A new documentary airing on PBS this week chronicles the efforts of the NYC Department of Design and Construction (DDC) as it led the World Trade Center cleanup effort 20 years ago, as the agency safely managed the debris pile so that the search for survivors could continue and then removed 1.8 million tons of debris from Ground Zero so rebuilding could begin.

“As the city faced one of its greatest crises in its history, DDC managed cleanup of the wreckage of lower Manhattan, even as the search for fellow New Yorkers continued,” DDC Commissioner Jamie Torres-Springer said in a statement.

“This effort was predicted to take years, but DDC staff was able to accomplish it in eight months of long, hard and emotionally difficult work.

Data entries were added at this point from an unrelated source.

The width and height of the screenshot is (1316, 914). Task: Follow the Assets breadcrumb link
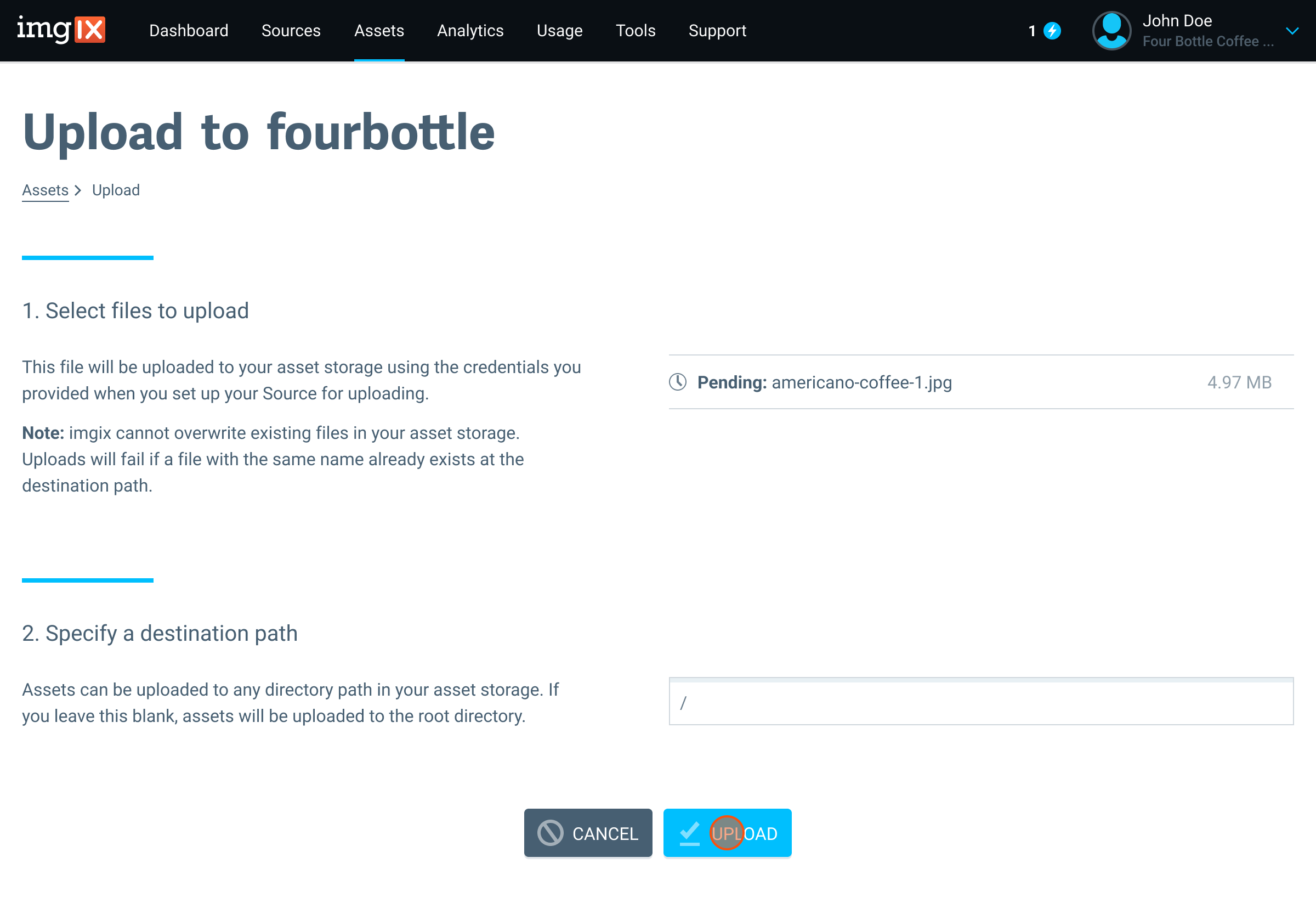tap(45, 190)
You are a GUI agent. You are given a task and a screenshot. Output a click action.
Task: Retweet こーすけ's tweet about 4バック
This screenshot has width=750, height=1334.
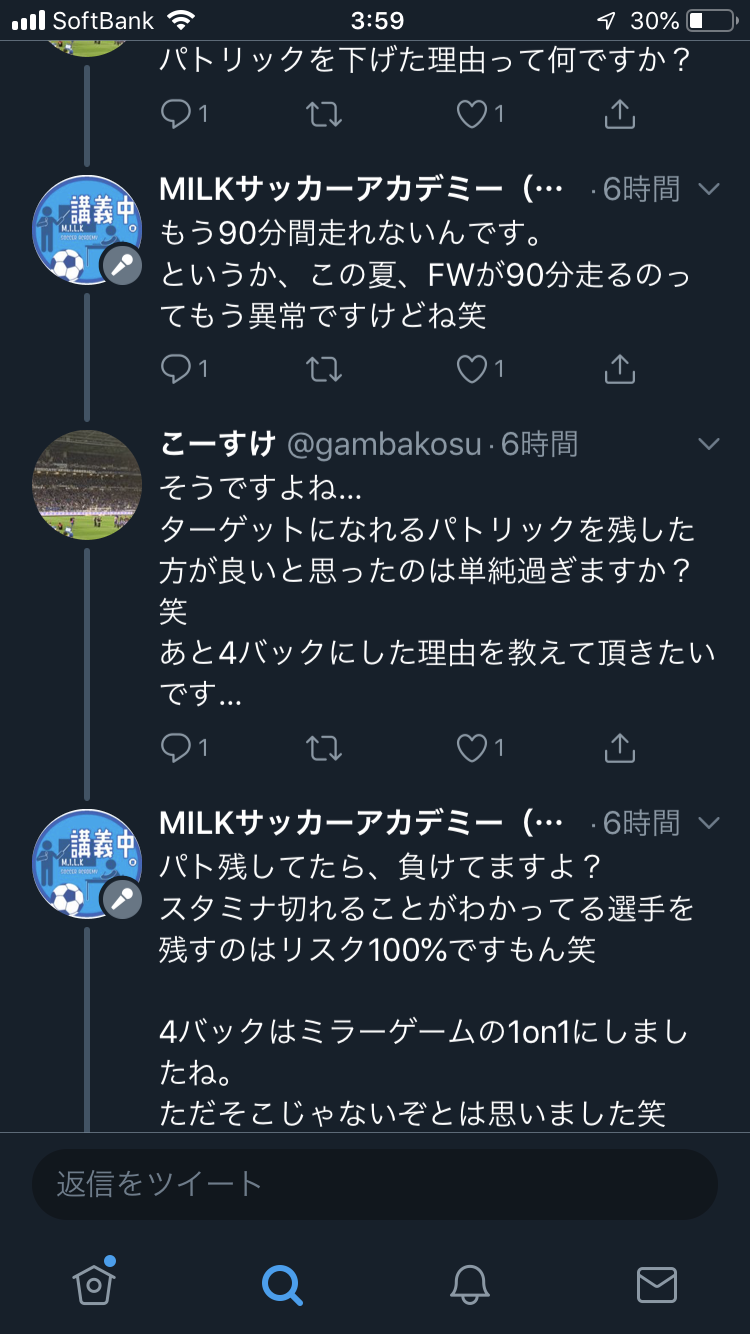click(323, 747)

The story of this work is now told vividly by current and former DDC staff members who shared their unique insights for the film.”

Featuring historic footage interspersed with interviews of DDC staff who worked at Ground Zero after 9/11, often for months without a break, the documentary “NYC DDC 9/11” by Ironbound Films is a poignant look at the effort, through recollections of City professionals who stepped into bedlam in the hours after the World Trade Center was attacked and used their construction management expertise to take control and bring order to the chaos.

DDC says the film shows how a small city agency that had only been created five years earlier organized a site plan that divided Ground Zero into four sectors and then engaged with contractors and trade unions to ensure each sector was safely cleared, paying particular attention to the needs of first responders still searching for victims in the debris while fires continued to burn and the Army and National Guard secured the area.

The around-the-clock demolition and salvage effort eventually involved hundreds of workers, stretching from Lower Manhattan to sorting and storage areas at Fresh Kills in Staten Island, airplane hangars in JFK Airport and other sites in New Jersey, where debris was brought by barge and truck.

Following the clearing of the site, DDC’s work continued, with its engineers checking the structural integrity of more than 400 buildings in the surrounding area. DDC has also been a major part of the massive effort to reconstruct streets and utilities destroyed in Lower Manhattan, an effort involving numerous individual infrastructure projects and that is still ongoing to this day.

“NYC DDC 9/11” can be viewed on PBS’s website here. It will air next on Sept. 10 at 9:00 p.m. in the New York area on PBS (Channel 13).